Bringing Closure to Two Years of Hate

Two years already? … two years. On December 2nd, 2003 Deus Ex: Invisible War was released - and I was there on the day of release to get it. Sure, there was a demo a couple of weeks prior, but I had already decided I didn't want to spoil the beginning … see, I was such a big Deus Ex fan that I *knew* it would be great.

Only it wasn't. In fact, not only was it a mediocre game, and a *huge* disappointment to fans of the original, it was also a complete pig in terms of performance. Not only that, it showed too many hallmarks of being designed 'console first' including some settings that explicitly said 'for XBox, if used on PC change this to X' but hadn't been changed.

I hated this game, oh how I hated it … from playing this sad excuse for a Deus Ex game - which crawled and stuttered on my brand new laptop with a 3.2GHz processor and a 128MB nVidia 5220 card, as well as my slightly older desktop - came my first gaming resolution: if there is a demo, play it! I had gotten complacent based on successfully skipping available demos for Jedi Academy and others.

But that was two years ago, and I have a new computer. I decided that it was time to confront this old ghost once again. First I took a look at GameRankings and for some reason the average score for this game is >80%. That I don't get … but anyway …

I was also surprised that it was on 2 CD's … have I become so used to 4 CD installs that 2 CD's seems svelte? It installed quickly, and I patched it up to 1.2 … which too a surprisingly long time.

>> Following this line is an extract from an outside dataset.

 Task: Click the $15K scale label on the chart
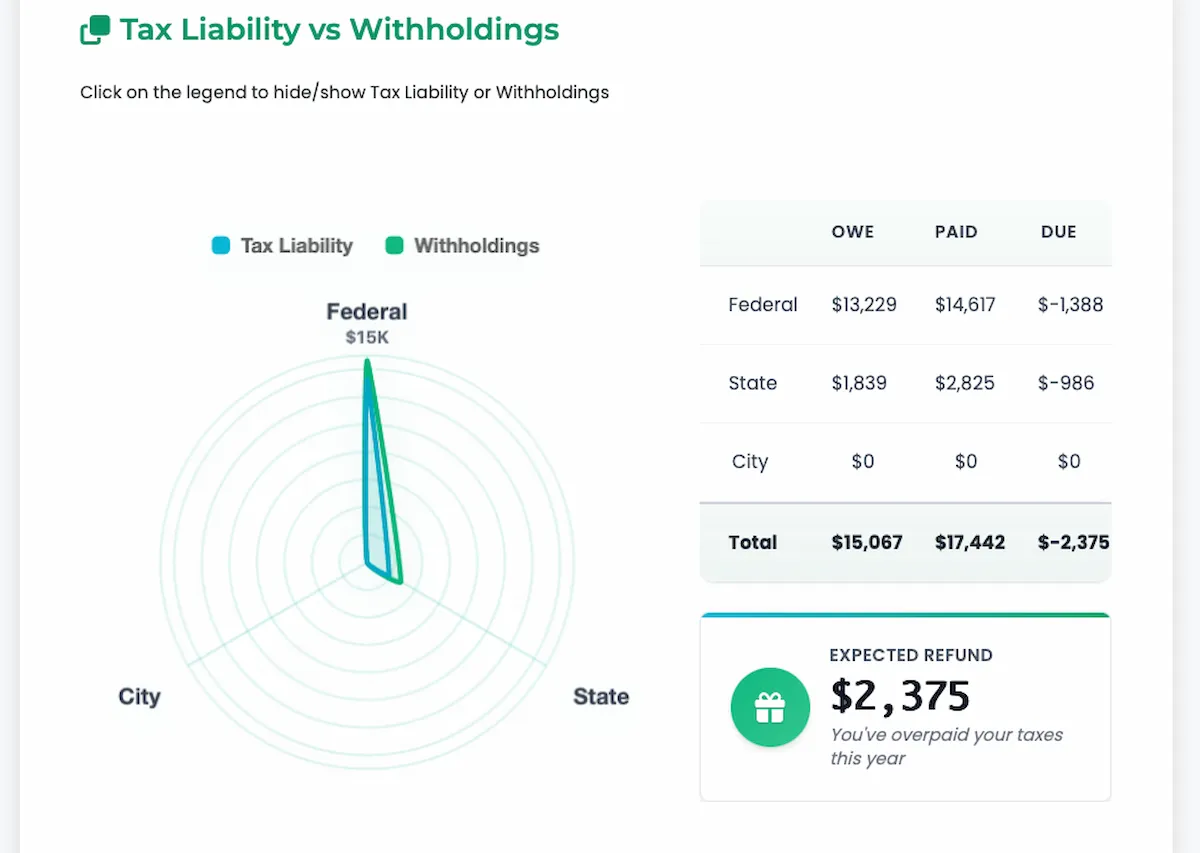click(367, 338)
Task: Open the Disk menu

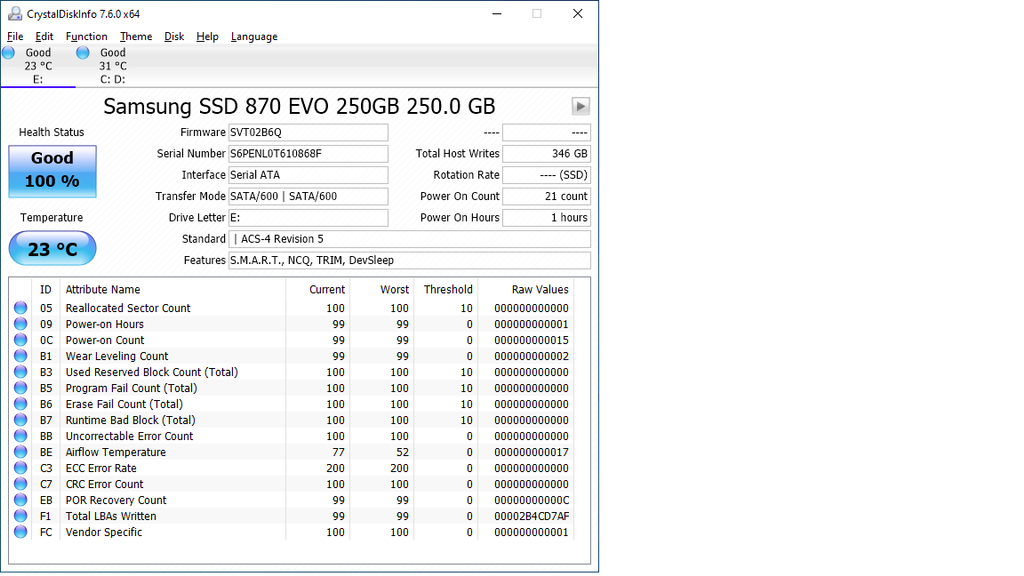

But what surprised me most were the graphics and performance - the graphics didn't look that great, and the game breezed as if I was playing an old game. Sure, I have an nVidia 7800GT with 256MB, but still … So I cranked the setting little by little, until everything was maxed out - and it still didn't look all that great. I'm not expecting Half-Life 2 or F.E.A.R. here, this game didn't stand up to my maxed out No One Lives Forever 2!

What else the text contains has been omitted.